You’re right though. ICU patients call a few days or even a week in advance to book a spot. It’s not like ICU admissions from acute care can happen in a matter of minutes and require intensive processes.

The staff required to meet the increase are also just waiting for such a “demand”. They’re not doing anything else, so it’s not an issue.

This has just become laughable and really quite telling. I’m not surprised people think like this, I just always find it hilarious.

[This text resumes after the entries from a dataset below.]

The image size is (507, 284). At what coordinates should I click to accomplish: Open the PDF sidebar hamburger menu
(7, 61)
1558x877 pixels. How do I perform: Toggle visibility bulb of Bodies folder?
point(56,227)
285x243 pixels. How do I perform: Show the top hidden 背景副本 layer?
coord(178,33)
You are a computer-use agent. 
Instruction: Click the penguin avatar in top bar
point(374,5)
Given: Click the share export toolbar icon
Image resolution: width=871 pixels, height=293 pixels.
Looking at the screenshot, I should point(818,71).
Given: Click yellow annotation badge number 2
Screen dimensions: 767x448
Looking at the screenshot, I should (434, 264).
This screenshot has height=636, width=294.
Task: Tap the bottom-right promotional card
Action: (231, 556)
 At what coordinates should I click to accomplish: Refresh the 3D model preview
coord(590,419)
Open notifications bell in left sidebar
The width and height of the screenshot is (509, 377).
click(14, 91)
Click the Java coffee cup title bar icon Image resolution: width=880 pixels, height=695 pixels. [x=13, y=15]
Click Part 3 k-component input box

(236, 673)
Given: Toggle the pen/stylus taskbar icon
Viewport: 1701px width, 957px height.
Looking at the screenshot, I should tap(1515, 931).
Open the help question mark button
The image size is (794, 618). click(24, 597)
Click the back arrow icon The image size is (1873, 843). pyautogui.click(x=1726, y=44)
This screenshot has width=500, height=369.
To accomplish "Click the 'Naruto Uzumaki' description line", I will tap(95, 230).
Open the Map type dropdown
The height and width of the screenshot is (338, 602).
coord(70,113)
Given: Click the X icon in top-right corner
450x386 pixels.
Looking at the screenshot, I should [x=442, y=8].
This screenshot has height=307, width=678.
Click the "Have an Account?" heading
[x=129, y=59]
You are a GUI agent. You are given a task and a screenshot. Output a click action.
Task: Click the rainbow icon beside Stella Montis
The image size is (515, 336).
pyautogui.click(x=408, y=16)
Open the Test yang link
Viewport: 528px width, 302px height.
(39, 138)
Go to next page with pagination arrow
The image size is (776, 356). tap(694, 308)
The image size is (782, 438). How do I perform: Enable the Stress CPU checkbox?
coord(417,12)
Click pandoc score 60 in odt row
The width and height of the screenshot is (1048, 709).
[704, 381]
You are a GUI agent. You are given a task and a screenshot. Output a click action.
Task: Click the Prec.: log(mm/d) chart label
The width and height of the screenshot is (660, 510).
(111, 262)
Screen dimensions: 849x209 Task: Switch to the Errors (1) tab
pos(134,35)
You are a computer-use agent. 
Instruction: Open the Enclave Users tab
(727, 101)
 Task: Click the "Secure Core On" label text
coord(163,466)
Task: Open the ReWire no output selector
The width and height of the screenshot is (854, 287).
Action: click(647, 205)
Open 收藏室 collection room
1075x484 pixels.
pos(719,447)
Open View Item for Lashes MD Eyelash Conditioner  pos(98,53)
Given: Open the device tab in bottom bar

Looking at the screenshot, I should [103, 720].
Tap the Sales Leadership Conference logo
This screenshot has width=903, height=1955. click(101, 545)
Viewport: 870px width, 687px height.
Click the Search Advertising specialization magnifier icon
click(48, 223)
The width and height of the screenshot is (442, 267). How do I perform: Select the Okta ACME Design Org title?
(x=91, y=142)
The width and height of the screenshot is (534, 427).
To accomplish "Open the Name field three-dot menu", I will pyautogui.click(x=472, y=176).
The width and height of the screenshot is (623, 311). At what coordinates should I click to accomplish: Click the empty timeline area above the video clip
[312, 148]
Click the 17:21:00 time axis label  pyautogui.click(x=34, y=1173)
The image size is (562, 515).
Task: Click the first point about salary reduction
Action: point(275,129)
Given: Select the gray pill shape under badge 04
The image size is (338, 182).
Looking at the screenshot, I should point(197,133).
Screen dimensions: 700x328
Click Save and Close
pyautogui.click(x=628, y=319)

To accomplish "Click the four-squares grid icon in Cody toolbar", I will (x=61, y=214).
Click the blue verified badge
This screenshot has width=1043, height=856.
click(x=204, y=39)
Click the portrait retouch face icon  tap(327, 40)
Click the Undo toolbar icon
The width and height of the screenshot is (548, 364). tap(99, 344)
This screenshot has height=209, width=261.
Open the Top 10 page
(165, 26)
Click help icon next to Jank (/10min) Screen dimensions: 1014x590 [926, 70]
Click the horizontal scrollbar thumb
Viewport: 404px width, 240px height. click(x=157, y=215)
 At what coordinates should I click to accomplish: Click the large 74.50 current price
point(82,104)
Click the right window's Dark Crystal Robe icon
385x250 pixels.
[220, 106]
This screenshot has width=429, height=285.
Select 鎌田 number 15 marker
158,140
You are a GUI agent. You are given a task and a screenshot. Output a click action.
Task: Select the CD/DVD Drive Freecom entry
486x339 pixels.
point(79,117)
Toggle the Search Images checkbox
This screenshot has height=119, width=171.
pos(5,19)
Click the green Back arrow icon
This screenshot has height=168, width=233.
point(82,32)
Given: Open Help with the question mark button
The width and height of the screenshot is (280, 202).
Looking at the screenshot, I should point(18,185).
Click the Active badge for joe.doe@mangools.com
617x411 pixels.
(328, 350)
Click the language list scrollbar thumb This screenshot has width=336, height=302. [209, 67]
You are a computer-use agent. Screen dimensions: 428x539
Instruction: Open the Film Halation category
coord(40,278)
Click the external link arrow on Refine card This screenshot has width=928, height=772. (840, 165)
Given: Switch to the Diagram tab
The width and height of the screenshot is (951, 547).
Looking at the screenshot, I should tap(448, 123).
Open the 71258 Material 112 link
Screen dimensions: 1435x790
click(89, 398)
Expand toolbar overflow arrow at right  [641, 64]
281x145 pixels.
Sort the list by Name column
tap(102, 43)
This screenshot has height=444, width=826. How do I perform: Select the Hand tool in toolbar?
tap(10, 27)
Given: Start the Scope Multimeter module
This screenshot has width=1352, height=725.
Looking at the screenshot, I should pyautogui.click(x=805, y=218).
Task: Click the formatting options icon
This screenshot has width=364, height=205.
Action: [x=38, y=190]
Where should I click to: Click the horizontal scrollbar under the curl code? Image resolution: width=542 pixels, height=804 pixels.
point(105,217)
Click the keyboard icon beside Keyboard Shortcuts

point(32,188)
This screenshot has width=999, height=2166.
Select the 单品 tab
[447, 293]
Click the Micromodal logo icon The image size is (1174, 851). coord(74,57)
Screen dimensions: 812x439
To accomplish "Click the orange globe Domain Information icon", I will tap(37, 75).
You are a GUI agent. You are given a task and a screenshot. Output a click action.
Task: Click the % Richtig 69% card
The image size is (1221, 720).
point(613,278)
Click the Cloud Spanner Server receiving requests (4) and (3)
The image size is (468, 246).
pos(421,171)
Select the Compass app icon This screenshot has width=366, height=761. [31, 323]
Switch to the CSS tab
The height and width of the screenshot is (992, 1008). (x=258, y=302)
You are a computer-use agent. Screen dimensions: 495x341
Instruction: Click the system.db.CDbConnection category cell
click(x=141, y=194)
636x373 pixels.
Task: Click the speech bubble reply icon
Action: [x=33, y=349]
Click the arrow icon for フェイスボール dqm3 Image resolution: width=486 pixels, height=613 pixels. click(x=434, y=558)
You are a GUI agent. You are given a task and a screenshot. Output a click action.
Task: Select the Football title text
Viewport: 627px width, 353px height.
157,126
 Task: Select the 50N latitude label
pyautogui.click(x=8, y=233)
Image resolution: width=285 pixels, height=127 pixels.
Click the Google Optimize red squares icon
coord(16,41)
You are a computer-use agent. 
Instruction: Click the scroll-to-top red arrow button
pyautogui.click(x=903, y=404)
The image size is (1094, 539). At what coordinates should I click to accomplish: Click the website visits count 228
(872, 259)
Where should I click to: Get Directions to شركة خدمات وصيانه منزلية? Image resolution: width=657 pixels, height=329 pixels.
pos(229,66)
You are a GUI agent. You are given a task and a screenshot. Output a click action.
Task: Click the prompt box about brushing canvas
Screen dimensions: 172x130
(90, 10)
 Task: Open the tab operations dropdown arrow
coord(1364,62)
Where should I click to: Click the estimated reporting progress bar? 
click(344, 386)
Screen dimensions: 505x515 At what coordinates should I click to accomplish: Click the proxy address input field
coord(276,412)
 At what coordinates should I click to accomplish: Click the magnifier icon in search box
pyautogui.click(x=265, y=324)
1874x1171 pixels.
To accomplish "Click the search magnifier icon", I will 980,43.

Here’s your own article that you linked again. Read it one more time.
patients

“The province aimed to address concerns over capacity Wednesday, when chief medical officer of health Dr. Deena Hinshaw announced Alberta Health Services was bolstering capacity, adding approximately 2,250 acute-care beds and 425 ICU “in the coming weeks” for patients with COVID-19.”

Now remember, that was from a few weeks ago. So the “coming weeks” is now present time. What does that tell you? That the Province and AHS saw a need, and addressed it. Glad they’re the ones in charge of our healthcare and not you.

what’s sad is you denying the words of the heads of AHS and of Hinshaw. You’re the one denying the facts. You’re the one who think his opinion is the only one that matters. If you continue to insist that you know more than the heads of AHS then there’s clearly no point in feeding your ignorance any further. Laugh all you want, it’s usually the first reaction of someone who doesn’t have a clue of what’s happening.